Female Film Photographers You Should Know: Natalie Michelle Goulet
Natalie is an interdisciplinary artist born in the small town of Kapuskasing in Northern Ontario and currently based in Halifax, Nova Scotia.
Using mainly film photography and other lens-based methods, her work explores topics of instability or isolation. Natalie questions the role of human nature and its relationship with the landscape by incorporating elements of performance or various methods of destruction
♦ How would you introduce yourself to someone who just met you?
My name is Natalie. I like hoppy beers and I drink exaggerated amounts of coffee. I’m overly attached to my large dog-child, Koda, and I spend far too much money on Polaroid film.
♦ What is the memory that you most fondly remember from your childhood?
No specific memory comes to mind, but the lilac trees have been in full bloom lately and the smell always brings forth a sense of familiarity and comfort.
♦ Who were the most influential people during your teens and how did they influence you?
A small town High School is a harsh place for the neurodivergent, but I had a very wholesome and supportive group of friends, and an exceptional art teacher who is still a significant influence on my current life and artistic practice.
♦ How did you get in the world of analogue photography?
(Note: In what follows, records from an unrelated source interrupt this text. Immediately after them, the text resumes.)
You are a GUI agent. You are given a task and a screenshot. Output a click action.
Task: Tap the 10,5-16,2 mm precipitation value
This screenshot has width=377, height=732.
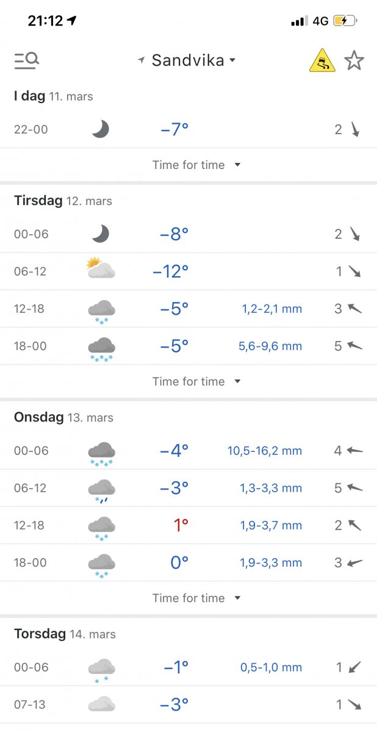[x=265, y=451]
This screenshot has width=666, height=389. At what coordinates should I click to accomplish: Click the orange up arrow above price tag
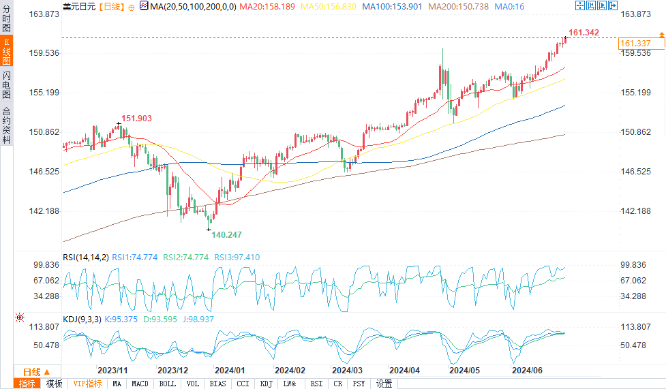click(x=662, y=34)
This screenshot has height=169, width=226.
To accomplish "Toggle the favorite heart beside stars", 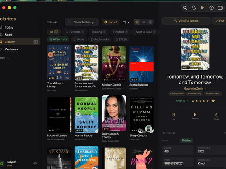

I learned how to make a basic pinhole camera and process my own B&W film in high school, but I only dove head first into analogue photography when I started my undergraduate studies in 2010.
♦How would you describe the photography you do? What is your work focused on?
My photographic work sometimes skims the edge of anti-photography. I’m interested in ways of deconstructing and adapting the medium to a land-based process. I make work in response to the relationship between human experience and the natural
world. I’m typically circling materiality, temporality and ephemerality: often these characteristics take shape in the form of water.
♦ Are you working on any photographic project at the moment?
I have a few ongoing projects circling themes of time and water, and exploring alternative forms of mapping. One of the latest is a series entitled Slow seeing: an ongoing attempt to reconnect to methods of slow temporality using minimal materials and no chemistry. I wanted to record places around me, areas I frequent regularly, in extended time. The images were created using homemade pinhole cameras, and expired photographic paper from the mid-1970s handed down to me by my mother.
♦ Is there any photographic project that you would like to do but have not done yet?
Countless. One of the most ambitious projects involves travelling to Newfoundland, Iceland, Greenland, and the Himalayas to make work in response to the receding glaciers.
♦ Which camera and which film do you use the most in your photography and why?
Whatever is at my disposal at the time, or whatever best reflects the desired end result for a specific project. I have a soft spot for a late-70s blue Rolleicord TLR that I acquired when I was 19 or so.
♦ Who are your biggest influences?
I feel a great affinity with the work and concepts of Roni Horn lately. Other artistic influences include Francesca Woodman, Tacita Dean, and newly discovered Marlene Creates. I’m constantly influenced and challenged by all art forms I surround myself with; always open to new things to listen to and perpetually have several books on the go. Most people who know me can confidently say that if a paper doesn’t quote Rebecca Solnit, it probably wasn’t written by me.
♦ What’s the best advice you would give yourself when you started in the world of film photography?
You’re probably always going to be broke, buy the film anyway. You can’t detoxify your entire practice overnight: your carbon footprint as a photo-based artist isn’t any worse than other artistic mediums. Also, cameraless processes are totally valid and should be further explored.